兔女耳朵耷拉着,手撑着脑袋茫然望向远方,喃喃道:“我以前觉得做只兔子好没意思,后来做了妖,成了妖仙,还以为自己会懂得许多。可是日子久了,我发现人很难懂,人心更难懂,有时候我觉得自己还不如做回一只兔子,什么也不明白得好呢!”

桑晖嘴角一弯,垂眸看向她。

“那不如我现在就将你打回原形?”

兔女一下子蹦了起来,摇头道:“我可舍不得神主!”

日落月升铜锣响彻,鬼王这时领着天真来收恶鬼。

他同桑晖客客气气地打了个招呼,最先收走了冯万里。

青君等到了想等的人,在天真的铜锣声中回神,终于肯心甘情愿地离开人世间。

他曾在阴阳谷向鬼王追问过朗平川,鬼王当时回答得模棱两可,说若是此人,只怕要再等上一等。

青君还以为要等一生,却不料只等了数日。

青君微微叹气,看着忙碌的鬼王冲他笑笑道了谢,带着朗平川去到了桑晖跟前。

夜黑风高,他一个长舌吊死鬼领着一个抱着自己头颅的断头鬼突然飘来,冷不丁地吓了兔女一跳。

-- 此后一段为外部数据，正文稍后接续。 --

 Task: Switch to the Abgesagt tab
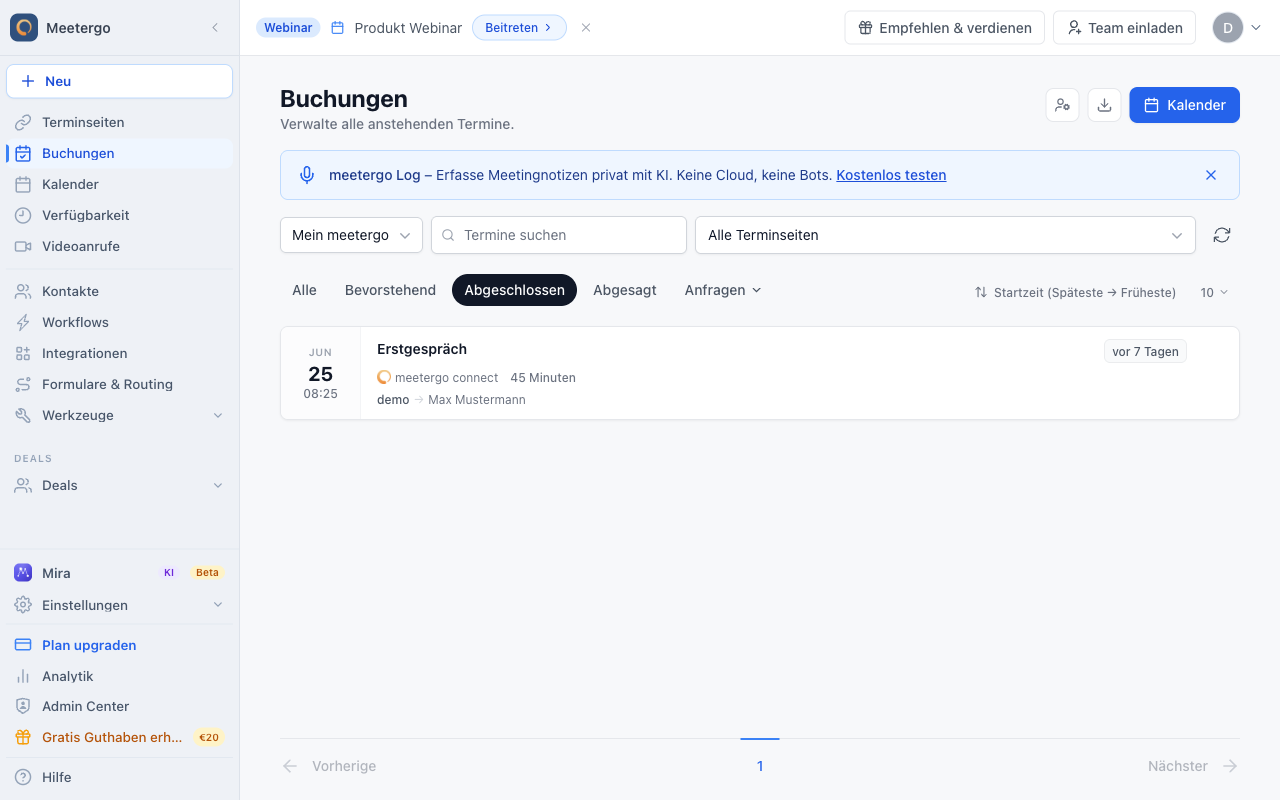625,290
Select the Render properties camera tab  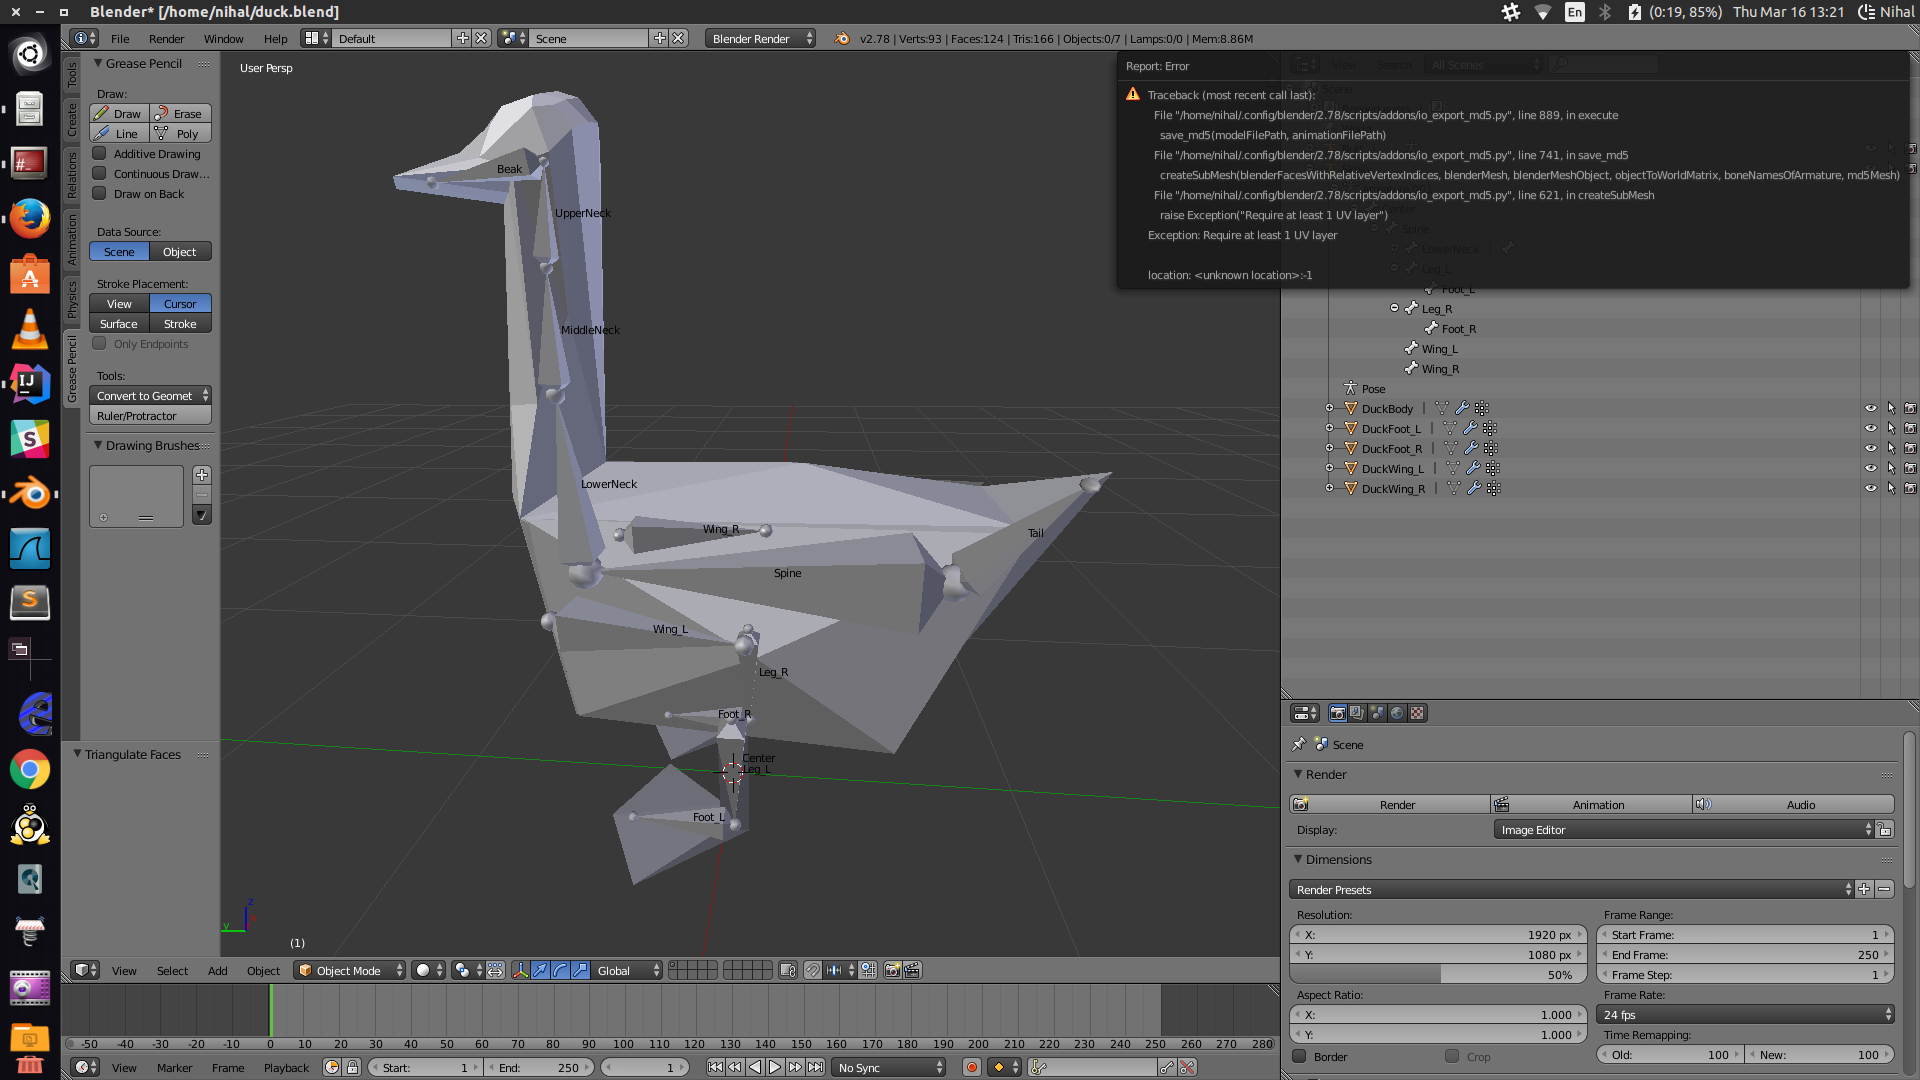click(x=1337, y=713)
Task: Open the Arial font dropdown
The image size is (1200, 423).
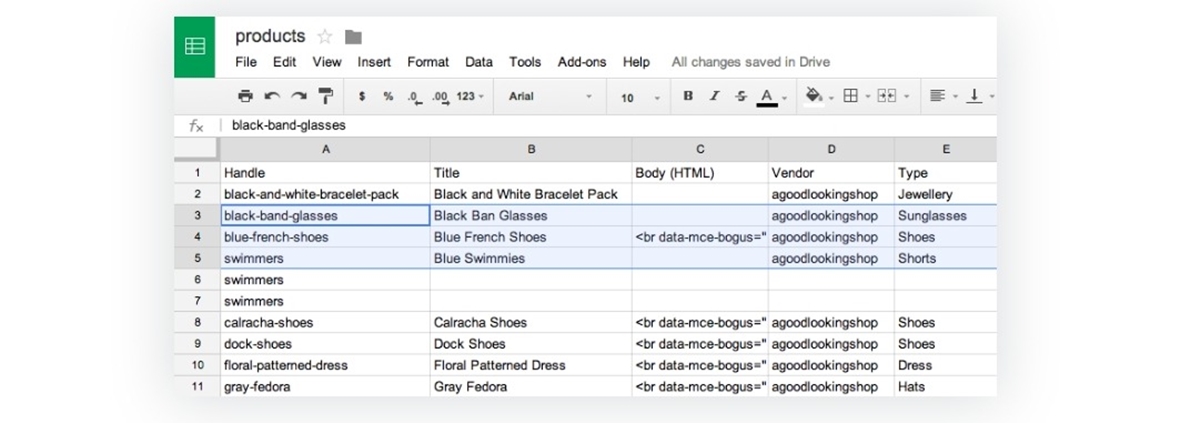Action: (550, 97)
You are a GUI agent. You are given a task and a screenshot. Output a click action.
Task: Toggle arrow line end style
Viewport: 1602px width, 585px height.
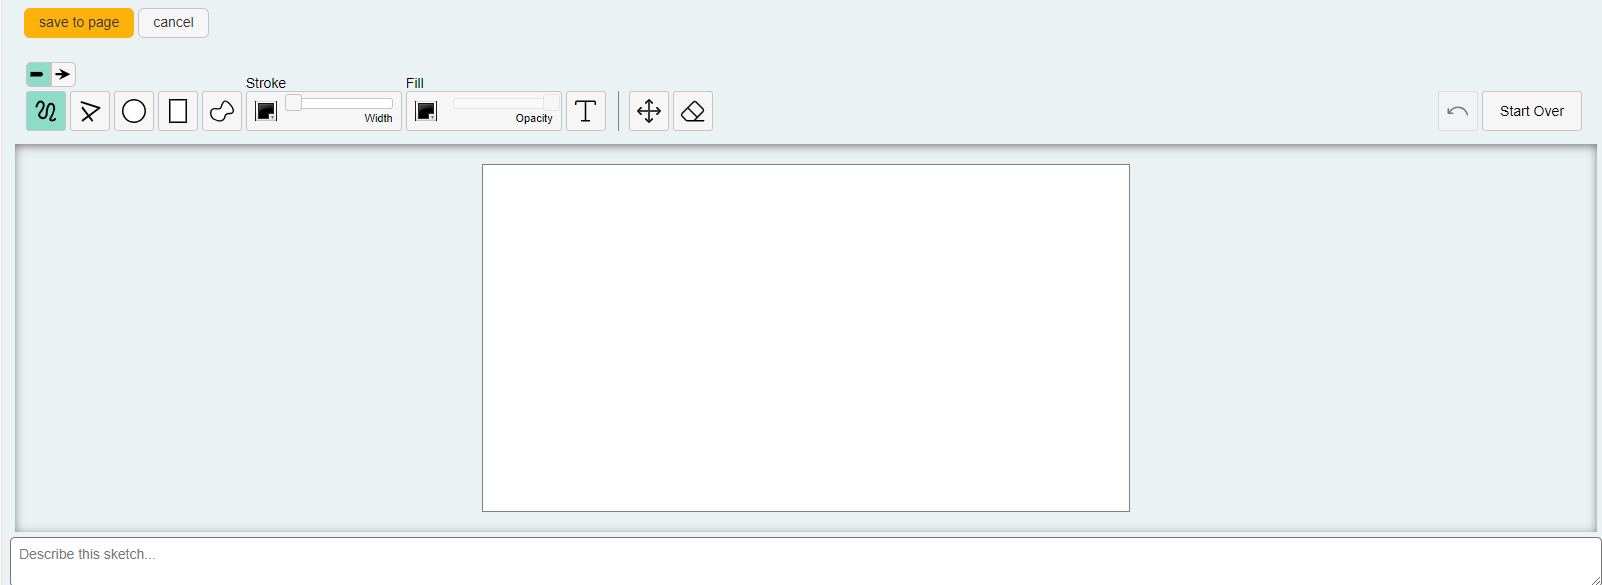(63, 74)
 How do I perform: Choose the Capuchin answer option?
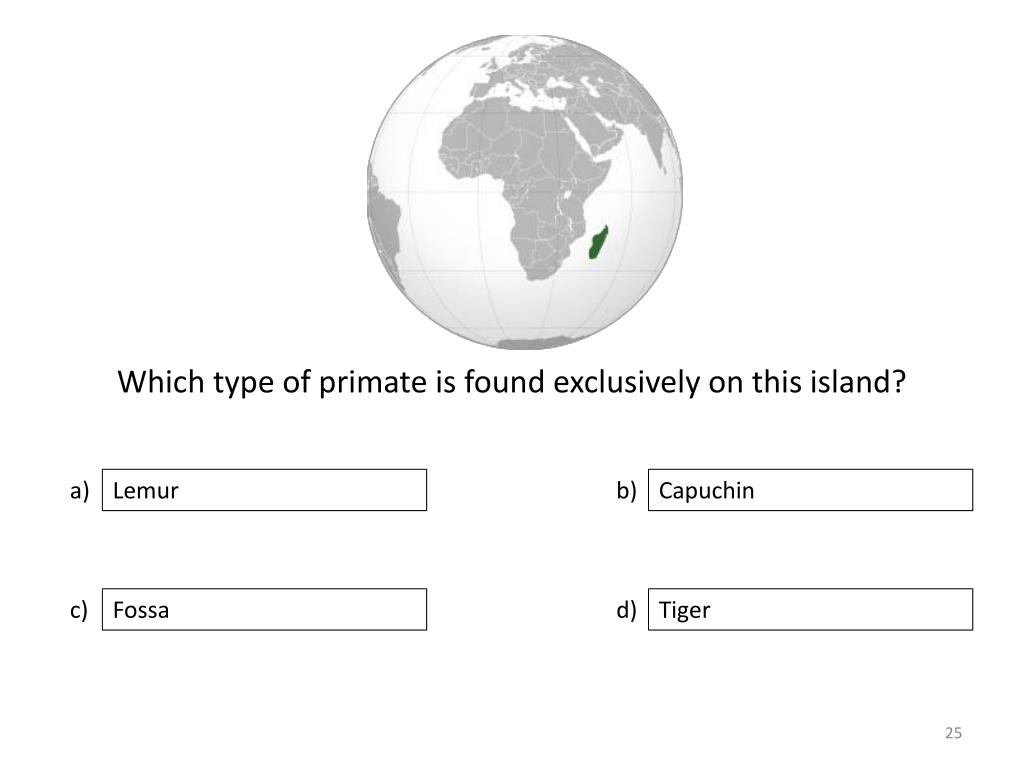[x=810, y=490]
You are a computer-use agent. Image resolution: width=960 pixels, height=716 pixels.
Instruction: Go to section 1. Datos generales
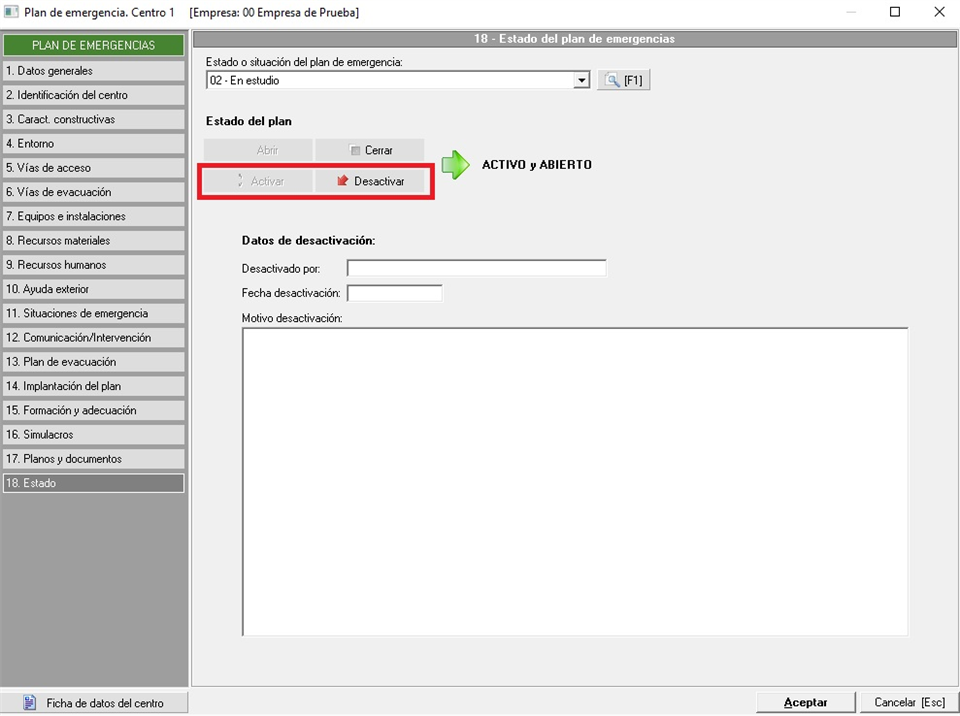93,71
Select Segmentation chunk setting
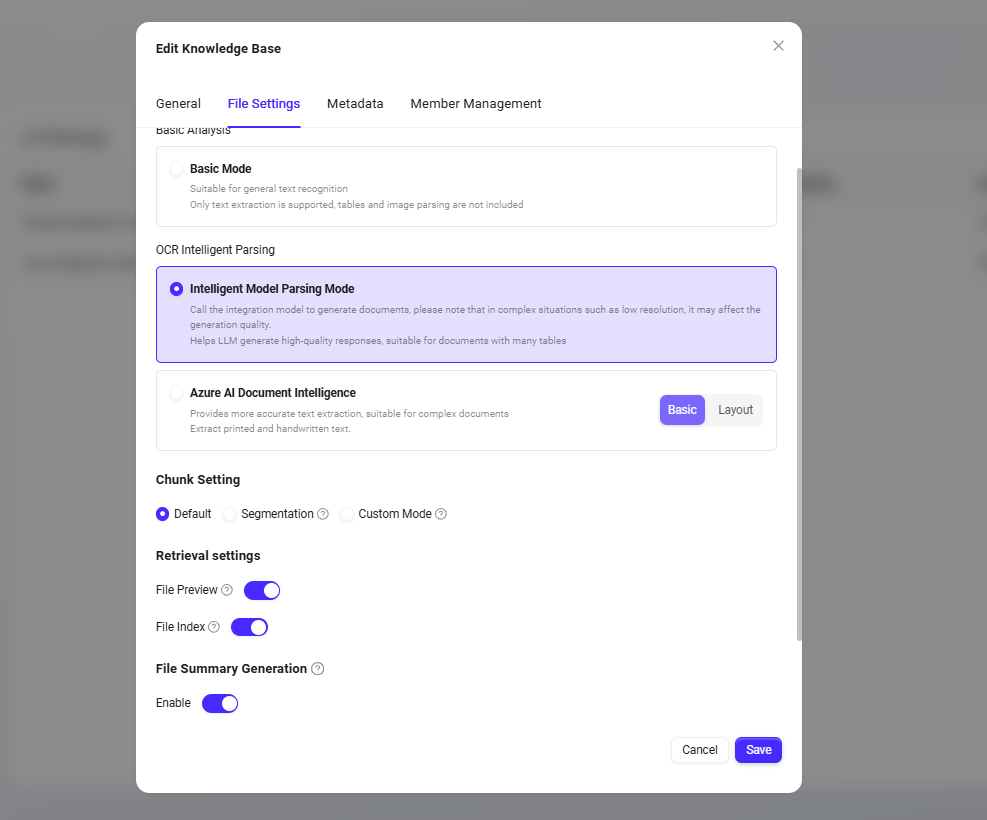 coord(230,514)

兔女搓了搓胳膊,跳到了刚刚送魂珠返回的魂鸦背上,嫌弃道:“你俩真是瘆得慌!”话这么说,眼眶却红了。

这些日子她常同青君玩闹,知道青君要走,心里头不舍得。

桑晖明白,由她躲在魂鸦背上,问青君:“肯走了?”

“嗯!”青君点头,虚握住了朗平川的手。

也不知道方才他同朗平川都说了什么,总之那无头鬼抱在臂弯里的头颅满眼崇拜,突然就冲桑晖开口:“祖宗陛下好。”

“……”桑晖沉默了好一会儿忍住脾气,差点不想点头回应。

青君挠挠头蛮不好意思,伸手捂住了朗平川臂弯里的那张嘴,诚恳道:“辛苦度魂使送我俩一程了。”

西荒山风大,桑晖的黑袍在风里飘扬,他的神情看不出悲喜,只微一点头,便如同以往那般引度了面前的亡魂。

只是在青君化成魂珠之时,度魂八百年的度魂使,头一次对他引度的亡魂说:“好走。”

那时,兔女在魂鸦的背上呜呜哭了出来。